A federal district court has cleared the way for our lawsuit against the U.S. Department of Agriculture’s irresponsible and dangerous plans for responding to outbreaks of Highly Pathogenic Avian Influenza, commonly known as the “bird flu.”

The agency’s current plans, which we and our allies challenged in court last year, incentivize large factory farms that treat animals miserably, by packing them in tight cages or barren warehouse-like facilities. When there is a deadly bird flu outbreak in such operations, the USDA requires them to kill every animal and allows this to be accomplished with a cruel method called ventilation shutdown—a practice where the conscious birds are slow cooked to death by shutting down the entire ventilation system and allowing carbon dioxide and heat to build up.
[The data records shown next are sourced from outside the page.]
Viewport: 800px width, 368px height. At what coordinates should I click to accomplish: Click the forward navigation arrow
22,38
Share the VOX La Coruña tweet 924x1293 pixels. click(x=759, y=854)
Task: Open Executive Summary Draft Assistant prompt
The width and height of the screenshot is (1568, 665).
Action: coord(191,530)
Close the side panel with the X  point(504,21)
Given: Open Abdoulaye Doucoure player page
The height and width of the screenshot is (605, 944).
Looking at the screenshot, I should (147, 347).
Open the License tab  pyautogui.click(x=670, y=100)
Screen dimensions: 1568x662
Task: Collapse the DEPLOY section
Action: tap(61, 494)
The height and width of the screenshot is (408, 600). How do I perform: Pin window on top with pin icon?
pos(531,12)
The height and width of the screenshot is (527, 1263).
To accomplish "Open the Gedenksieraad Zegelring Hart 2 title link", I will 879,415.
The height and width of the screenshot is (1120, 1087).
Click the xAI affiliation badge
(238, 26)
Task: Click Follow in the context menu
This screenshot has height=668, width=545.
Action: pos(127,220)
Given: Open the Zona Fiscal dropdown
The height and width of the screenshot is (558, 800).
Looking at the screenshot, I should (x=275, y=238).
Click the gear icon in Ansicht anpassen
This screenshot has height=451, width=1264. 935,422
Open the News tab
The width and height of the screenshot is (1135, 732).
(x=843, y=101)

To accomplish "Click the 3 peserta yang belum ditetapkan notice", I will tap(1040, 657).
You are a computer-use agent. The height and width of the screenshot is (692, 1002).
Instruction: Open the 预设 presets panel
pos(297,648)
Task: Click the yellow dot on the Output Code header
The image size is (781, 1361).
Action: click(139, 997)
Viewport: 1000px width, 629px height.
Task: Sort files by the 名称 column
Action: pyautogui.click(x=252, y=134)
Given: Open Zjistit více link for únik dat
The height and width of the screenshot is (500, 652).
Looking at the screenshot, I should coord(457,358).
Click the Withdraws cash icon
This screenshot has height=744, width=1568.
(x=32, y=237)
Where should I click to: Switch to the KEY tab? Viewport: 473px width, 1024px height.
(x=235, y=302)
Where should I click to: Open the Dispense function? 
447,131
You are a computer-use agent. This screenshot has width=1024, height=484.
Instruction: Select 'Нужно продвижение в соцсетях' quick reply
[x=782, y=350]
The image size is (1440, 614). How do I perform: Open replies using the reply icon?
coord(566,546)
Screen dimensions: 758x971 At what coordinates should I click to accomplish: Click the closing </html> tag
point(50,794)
Once the “cleanup” is complete, the USDA reimburses the producers with taxpayer dollars so they can go right back to restocking their cages and barren barns with more animals. This does nothing to solve the root cause of the disease outbreak: factory farming.

Factory farms present the perfect environment for viruses to spread rapidly and mutate. That’s why, five years ago, we suggested a commonsense plan to the USDA asking that it incentivize producers who give animals room to move naturally, thus reducing the risk of disease spread, instead of rewarding those who cram animals into cages.

Unfortunately, the USDA refused to even consider this plan. When we challenged this decision in our lawsuit last year, the USDA attempted to have it dismissed by claiming that the possibility of another bird flu outbreak is too speculative and that it was not responsible for the harms associated with its own plan as well as powerless to mitigate any problems arising from it.

Fortunately, the court refused to dismiss our lawsuit and that means the agency will have to try to defend these weak arguments.

We are grateful for this win, and we hope it will pave the way for ending some of the worst practices in animal agriculture. Between 2014 and 2016 more than 50 million birds, including egg laying hens, chickens raised for meat, turkeys and others, were killed across more than a dozen states in an effort to contain a bird flu outbreak. But it was not just the animals who suffered; the outbreak caused up to three billion dollars’ worth of damage to the U.S. economy, and the USDA spent over $900 million cleaning up the mess it described as the most serious animal health disease incident in history. In this and other instances, the USDA has demonstrated that it has failed to learn from these past mistakes. But we will not stop working toward the day when our government is no longer offering a helping hand to those who commit the most terrible abuses against animals.

The lawsuit was prepared and defended by pro bono counsel at the law firm Shearman & Sterling, LLP and the HSUS’s Animal Protection Law team along with co-plaintiffs, Mercy For Animals and Farm Sanctuary.

Sara Amundson is president of the Humane Society Legislative Fund.